--- Text excerpt ---
######

Next Thursday, which also happens to be the Ides of March, marks the two-hundredth anniversary of the first large-scale Luddite attack in Yorkshire. This was not the first Luddite attack in England, but it was the largest and most destructive to date. It was particularly troubling to government officials as it was one of the first indications they had that the movement was spreading out from the county in which it had originated.
The events of 15 March 1812, in the West Riding, and their aftermath …
Though those living in the Regency were aware of the significance of the date of 15 March, the Ides of March, it is more likely the Luddites chose the date of 15 March 1812, because it was a Sunday. Their target, a wool processing factory, which they assumed would be deserted and thus much easier to raid when the workers were not on the premises. But they did not choose their target at random, they had specifically selected this particular factory to send a message to its owner and a group of which he was a member. They had, in fact, sent him a threatening letter just days before they attacked his factory.
Francis "Frank" Vickerman lived in the West Riding of Yorkshire in the early nineteenth century, where he owned a large wool-finishing factory, in the area of Taylor Hill. The woven wool cloth was brought to his factory after it had been through the fulling process, and the nap on the cloth had been raised by the use of teasels, or wire brushes. Though the teasels raised the nap of cloth, it was not of a even height and made the cloth surface appear very rough. Thus, the next step was to have the cloth "sheared," by which process the uneven nap was trimmed or cropped to an even height which gave the cloth a smooth, finished surface. For generations, fulled and teased woollen cloth had been sheared by hand, using very large, heavy, hand-operated shears. It was back-breaking work which could only be done by large, strong, skilled men. Vickerman had recently installed several shearing frames in his factory which made it possible to shear many more yards of cloth with much less effort. The shearing frames also did not require the same level of skill to operate as had been necessary when wielding the hand shears. Once again, many textile workers felt their livelihood was threatened by machines.
Frank Vickerman was a founding member of the Yorkshire Committee of Merchants and Manufacturers, which had been founded only a few weeks before, on 23 February 1812. This organization was created by a number of wool merchants and manufacturers who were concerned about recent Luddite attacks in their county. The Luddite movement had originated in Nottinghamshire the previous fall. But in February of 1812, there had been a couple of attacks over the border in Yorkshire, which alarmed those involved in the wool trade in that county. The members of the Committee of Merchants and Manufacturers, which had so recently been established in Huddersfield, were already at work organizing the militia and coordinating with the local Watch to actively suppress any further Luddite activities.
These miscreants were called the Luddites by the government and those they attacked, after the name of their fictitious or mythical leader, Ned Ludd, often called General or King Ludd. However, this band of frame-breakers called themselves the Army of the Redressers, because they believed they were redressing the wrongs done to themselves and other textile workers by the introduction of machinery. The name Ned Ludd was also signed on some of their letters and announcements as Clerk of this Army of Redressers for their General, who remained anonymous. So was signed one of these letters, which was delivered to Frank Vickerman a few nights before 15 March 1812, by means of a rock thrown through one of the windows of his factory. This letter threatened Vickerman with the destruction of his factory if he did not immediately cease his efforts to organize the protection of his factory and those of his fellow manufacturers.

######

[Word and element location records]
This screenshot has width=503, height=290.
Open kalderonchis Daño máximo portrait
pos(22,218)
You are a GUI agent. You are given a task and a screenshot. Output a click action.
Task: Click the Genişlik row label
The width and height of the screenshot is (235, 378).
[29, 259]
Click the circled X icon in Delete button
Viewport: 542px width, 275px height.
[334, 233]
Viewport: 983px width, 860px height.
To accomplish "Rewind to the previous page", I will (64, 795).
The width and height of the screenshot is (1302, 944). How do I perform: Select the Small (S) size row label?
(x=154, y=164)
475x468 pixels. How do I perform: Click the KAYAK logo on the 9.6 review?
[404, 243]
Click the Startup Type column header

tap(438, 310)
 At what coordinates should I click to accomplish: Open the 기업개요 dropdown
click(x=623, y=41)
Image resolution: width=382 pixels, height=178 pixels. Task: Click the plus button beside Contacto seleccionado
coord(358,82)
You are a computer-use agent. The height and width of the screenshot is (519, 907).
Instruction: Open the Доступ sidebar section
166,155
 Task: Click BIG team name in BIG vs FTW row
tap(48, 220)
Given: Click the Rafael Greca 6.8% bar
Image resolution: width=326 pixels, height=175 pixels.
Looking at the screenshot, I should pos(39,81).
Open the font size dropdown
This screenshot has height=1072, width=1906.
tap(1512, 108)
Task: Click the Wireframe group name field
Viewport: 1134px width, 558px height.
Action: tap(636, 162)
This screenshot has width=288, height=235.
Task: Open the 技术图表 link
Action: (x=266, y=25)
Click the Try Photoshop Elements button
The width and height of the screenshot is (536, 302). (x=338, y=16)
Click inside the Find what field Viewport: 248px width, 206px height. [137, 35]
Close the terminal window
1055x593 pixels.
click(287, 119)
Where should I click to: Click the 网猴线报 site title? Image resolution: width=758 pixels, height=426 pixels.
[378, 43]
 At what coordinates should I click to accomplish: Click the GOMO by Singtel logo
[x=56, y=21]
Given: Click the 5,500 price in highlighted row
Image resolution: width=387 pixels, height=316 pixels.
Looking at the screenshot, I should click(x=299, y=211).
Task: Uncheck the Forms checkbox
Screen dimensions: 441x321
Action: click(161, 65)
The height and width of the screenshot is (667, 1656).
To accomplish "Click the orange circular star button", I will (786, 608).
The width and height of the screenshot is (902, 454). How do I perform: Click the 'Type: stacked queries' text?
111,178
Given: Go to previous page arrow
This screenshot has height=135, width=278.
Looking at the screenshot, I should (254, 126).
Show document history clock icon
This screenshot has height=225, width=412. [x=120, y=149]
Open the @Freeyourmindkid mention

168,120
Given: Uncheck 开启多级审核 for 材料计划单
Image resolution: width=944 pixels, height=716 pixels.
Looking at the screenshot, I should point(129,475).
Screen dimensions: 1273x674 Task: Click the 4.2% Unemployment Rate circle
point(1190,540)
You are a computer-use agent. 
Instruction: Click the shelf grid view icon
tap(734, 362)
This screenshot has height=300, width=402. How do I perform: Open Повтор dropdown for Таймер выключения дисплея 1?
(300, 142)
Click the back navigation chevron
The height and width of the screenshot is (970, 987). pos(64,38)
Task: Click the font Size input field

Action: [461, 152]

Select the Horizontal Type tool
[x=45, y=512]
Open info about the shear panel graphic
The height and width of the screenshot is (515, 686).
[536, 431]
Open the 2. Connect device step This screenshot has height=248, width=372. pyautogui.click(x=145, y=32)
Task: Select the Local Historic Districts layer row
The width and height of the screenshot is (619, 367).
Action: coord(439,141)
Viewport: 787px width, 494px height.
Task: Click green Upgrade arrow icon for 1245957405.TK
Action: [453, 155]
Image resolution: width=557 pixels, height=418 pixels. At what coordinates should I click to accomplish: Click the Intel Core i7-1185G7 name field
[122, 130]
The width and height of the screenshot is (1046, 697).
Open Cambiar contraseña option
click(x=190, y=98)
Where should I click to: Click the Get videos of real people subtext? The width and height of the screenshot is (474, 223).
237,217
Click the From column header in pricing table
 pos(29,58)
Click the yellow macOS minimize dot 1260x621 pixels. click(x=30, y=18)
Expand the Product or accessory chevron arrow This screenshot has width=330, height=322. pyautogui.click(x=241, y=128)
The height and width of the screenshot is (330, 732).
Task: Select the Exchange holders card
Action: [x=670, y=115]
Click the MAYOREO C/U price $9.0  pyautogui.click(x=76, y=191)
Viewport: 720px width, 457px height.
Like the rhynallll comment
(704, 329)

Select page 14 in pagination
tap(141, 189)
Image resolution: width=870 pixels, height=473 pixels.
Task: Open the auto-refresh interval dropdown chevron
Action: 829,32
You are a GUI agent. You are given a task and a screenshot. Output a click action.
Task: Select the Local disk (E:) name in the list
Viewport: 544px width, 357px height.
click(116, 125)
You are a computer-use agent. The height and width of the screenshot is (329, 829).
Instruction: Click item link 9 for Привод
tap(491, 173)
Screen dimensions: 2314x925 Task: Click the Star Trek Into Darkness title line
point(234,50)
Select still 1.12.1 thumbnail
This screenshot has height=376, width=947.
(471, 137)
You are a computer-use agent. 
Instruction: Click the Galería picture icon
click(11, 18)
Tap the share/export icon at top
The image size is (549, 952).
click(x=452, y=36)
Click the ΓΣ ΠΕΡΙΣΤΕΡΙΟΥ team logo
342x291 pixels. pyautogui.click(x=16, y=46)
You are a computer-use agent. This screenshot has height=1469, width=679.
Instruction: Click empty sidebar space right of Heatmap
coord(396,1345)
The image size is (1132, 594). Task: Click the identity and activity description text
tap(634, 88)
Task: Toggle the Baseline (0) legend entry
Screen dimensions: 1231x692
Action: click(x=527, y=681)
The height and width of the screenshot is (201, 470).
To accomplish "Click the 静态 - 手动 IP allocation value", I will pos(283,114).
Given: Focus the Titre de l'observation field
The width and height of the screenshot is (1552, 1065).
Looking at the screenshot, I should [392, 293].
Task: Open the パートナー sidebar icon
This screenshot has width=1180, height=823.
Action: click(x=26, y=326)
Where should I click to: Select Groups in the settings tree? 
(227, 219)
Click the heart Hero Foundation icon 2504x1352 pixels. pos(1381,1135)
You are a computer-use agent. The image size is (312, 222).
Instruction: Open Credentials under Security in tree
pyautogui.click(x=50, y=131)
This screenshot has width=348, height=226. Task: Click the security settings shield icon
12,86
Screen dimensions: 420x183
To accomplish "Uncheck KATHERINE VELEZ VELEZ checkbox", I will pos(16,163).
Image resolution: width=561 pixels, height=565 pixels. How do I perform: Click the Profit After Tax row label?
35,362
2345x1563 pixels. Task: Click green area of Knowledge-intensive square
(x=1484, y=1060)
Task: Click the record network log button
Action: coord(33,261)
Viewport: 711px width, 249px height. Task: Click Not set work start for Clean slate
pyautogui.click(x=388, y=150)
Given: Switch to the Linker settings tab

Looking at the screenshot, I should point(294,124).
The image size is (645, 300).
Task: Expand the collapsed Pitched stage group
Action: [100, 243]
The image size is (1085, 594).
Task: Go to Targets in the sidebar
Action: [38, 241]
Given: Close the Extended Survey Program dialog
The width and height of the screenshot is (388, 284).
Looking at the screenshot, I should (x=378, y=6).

######

--- Set exercise 1 ---
Rewrite the paragraph of the Luddite text that begins "Frank Vickerman was a founding member" as a short bulleted list that keeps its main facts.
--- Set exercise 2 ---
Identify every line in the rows that contains the word "Where".

--- Exercise response 1 ---
- Frank Vickerman was a founding member of the Yorkshire Committee of Merchants and Manufacturers, founded on 23 February 1812.
- Wool merchants and manufacturers created the Committee because they were concerned about recent Luddite attacks in their county.
- The Luddite movement began in Nottinghamshire the previous fall. A couple of attacks in Yorkshire in February 1812 alarmed the county's wool trade.
- The Committee was established in Huddersfield. It was already organizing the militia and coordinating with the local Watch to suppress further Luddite activity.

--- Exercise response 2 ---
Where should I click to: Click the 网猴线报 site title? Image resolution: width=758 pixels, height=426 pixels.
Where should I click to: Click the Get videos of real people subtext? The width and height of the screenshot is (474, 223).
Where should I click to: Select Groups in the settings tree? 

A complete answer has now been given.